Walked Passed or Walked Past? What’s the Difference and How to Use Them Correctly?
English language can be confusing at times, especially when there are homophones i.e, words that sound the same but have different meanings. This is the case with “walked passed” and “walked past”. These two phrases may seem interchangeable, but in reality, they mean quite different things. In this article, we will explore the differences between these two phrases and when to use each one.
First, let’s define each phrase. “Walked passed” means that someone walked by or went beyond a person or object. “Walked past” is entirely different, and it means that someone was walking along and passed someone or something without stopping.
For example, if your friend walks passed you, it means that they walked beyond you to go somewhere else.
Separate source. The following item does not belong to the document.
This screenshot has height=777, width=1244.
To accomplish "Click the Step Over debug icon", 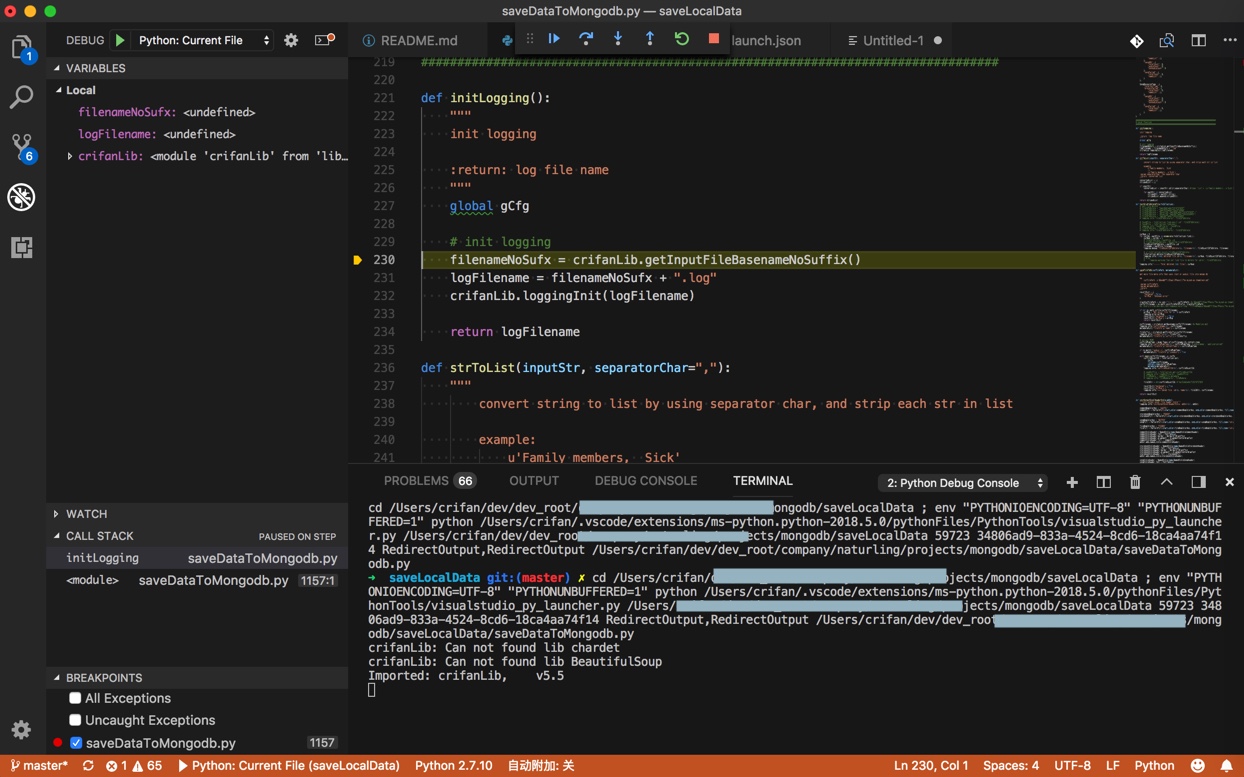I will (x=586, y=39).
Conversely, if your friend walked past you, it means that they were moving in the same direction as you, but faster and overtook you without stopping.
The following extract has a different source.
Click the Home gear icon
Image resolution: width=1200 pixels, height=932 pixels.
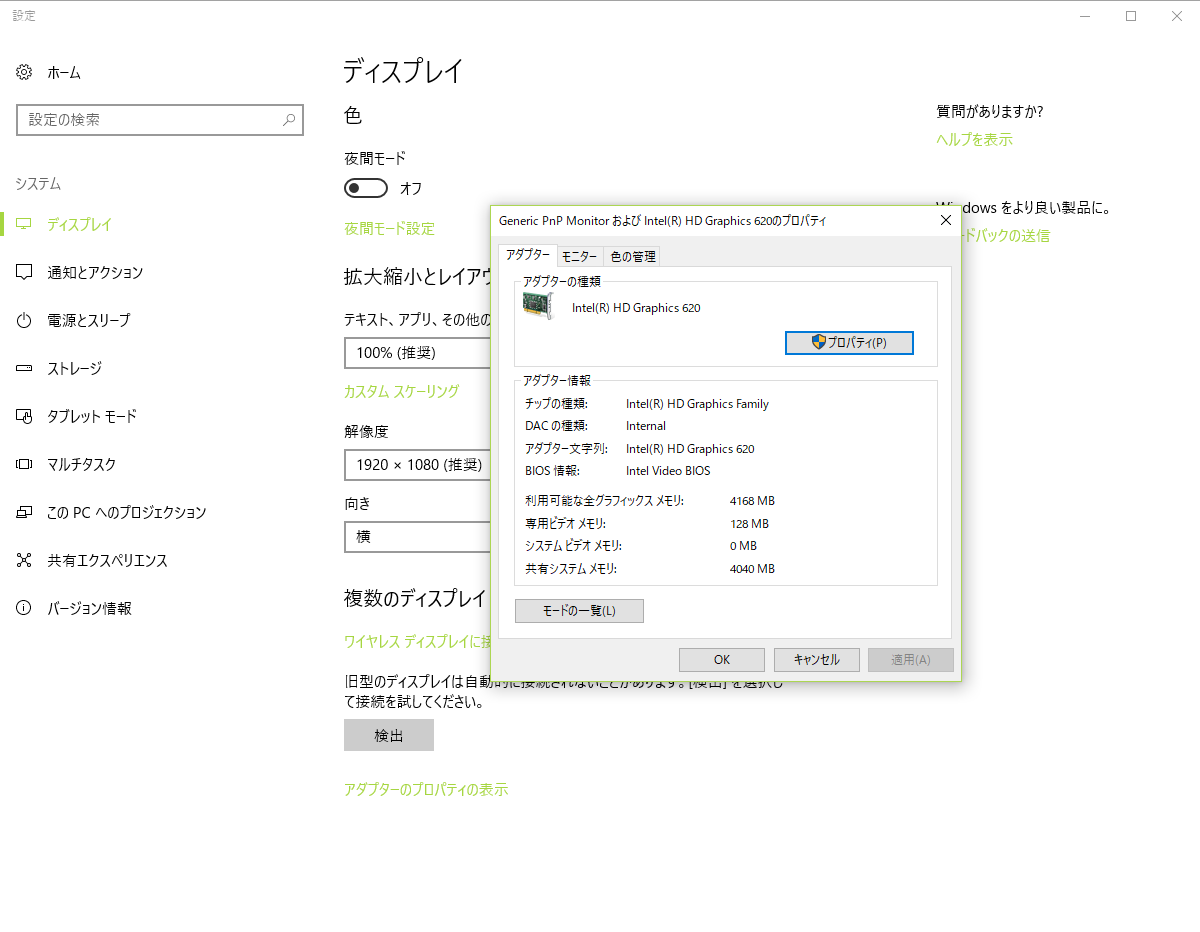click(24, 72)
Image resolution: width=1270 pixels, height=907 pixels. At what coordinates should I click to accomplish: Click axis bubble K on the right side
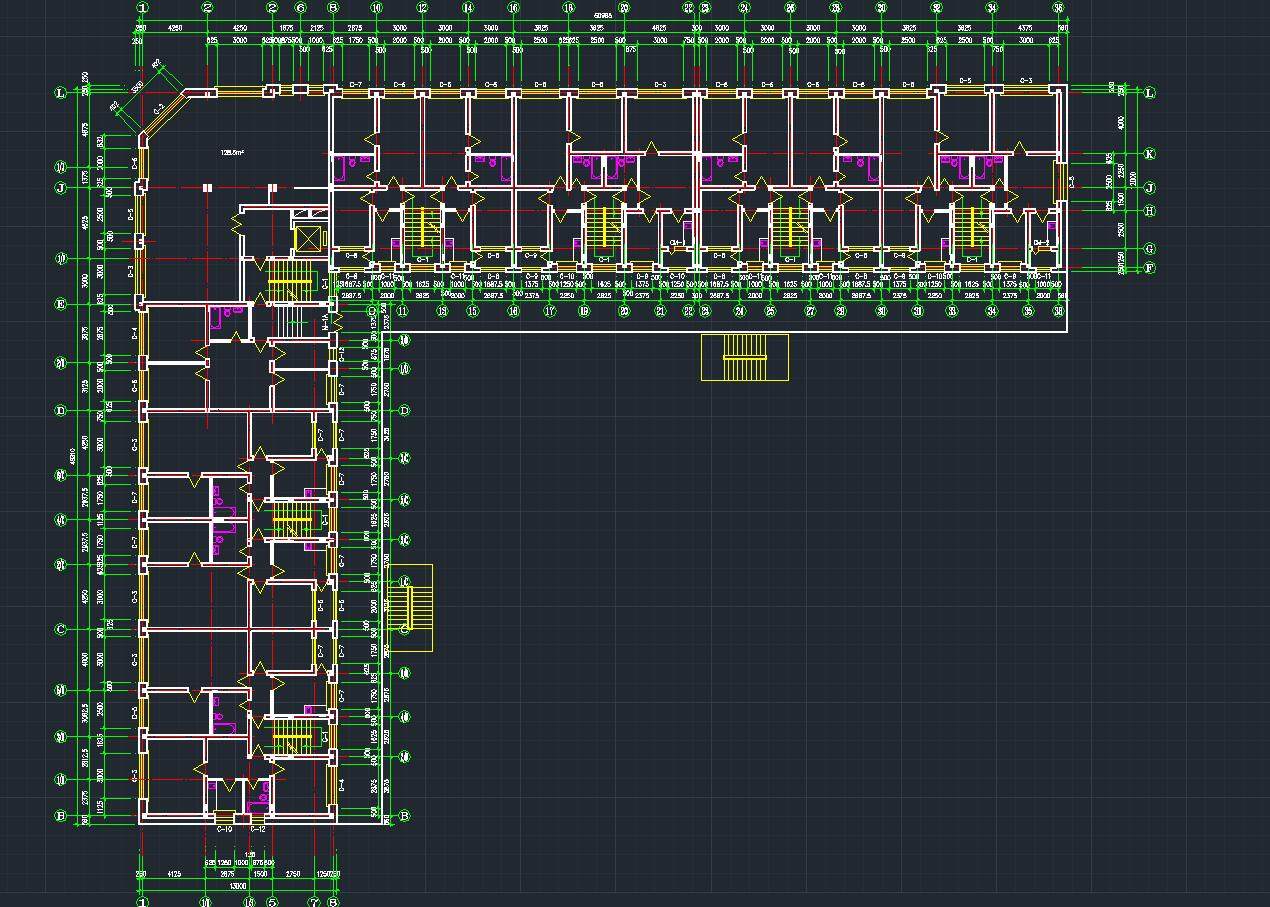[1150, 154]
So, how do we navigate the correct usage of these phrases?
To use these phrases correctly, it’s essential to understand the context in which they are used. Let’s take a look at some examples to help clarify the differences:
Example 1: She walked passed the shop without even looking at it.
This phrase means that the person walked beyond the shop, without stopping or paying any attention to it.
Example 2: The jogger ran past me at a fast pace.
This phrase means that the jogger was moving faster than the person and continued to move in the same direction without stopping.
In both these examples, the correct phrase to use is “walked past” or “ran past” as the person in question did not stop or interact with the object or person being referred to.
However, if you want to say that someone or something went beyond the person, the correct phrase to use is “walked passed”. Here are a few examples:
Example 1: The car drove passed the traffic light on a red.
This phrase means that the vehicle went beyond the traffic light when it was red, without stopping or slowing down.
Example 2: The suspect walked passed the house before the crime occurred.
This phrase implies that the suspect went beyond the house without stopping, before the crime took place.
When it comes to using these phrases, it’s essential to keep in mind the context in which they are used. Whether it be walking, running, or any other action, the key is to determine whether the person or object in question stops or moves beyond what is being referred to.
Now that we’ve established the proper usage of these phrases, it’s time to consider the importance of SEO optimization for this article.
The keywords we need to target for SEO optimization are: walked past, walked passed difference, walk past versus walked passed, walked past versus walked past definition, walked past definition, definition of walked past.
We have already covered the definition of both phrases, and now it’s crucial to incorporate keywords appropriately. For example, a paragraph discussing the difference between the two might be optimized with something like this:
“While the difference between walked past and walked passed might seem small, the correct usage is essential to avoid confusion. The primary difference is whether the person or object in question is stopped or simply passed. Understanding the nuances of these phrases will help you communicate more effectively.”
Using synonyms such as “moving beyond” or “bypassing” can also help with SEO optimization while making the text clear and easy to read for humans.
In conclusion, the difference between walked past and walked passed might seem small, but it’s essential to use each phrase correctly to avoid confusion. When in doubt, consider whether the person or object in question is stopping or bypassing. And for SEO optimization, incorporating relevant keywords strategically will help your text rank higher in search engines while also conveying the right message to your audience.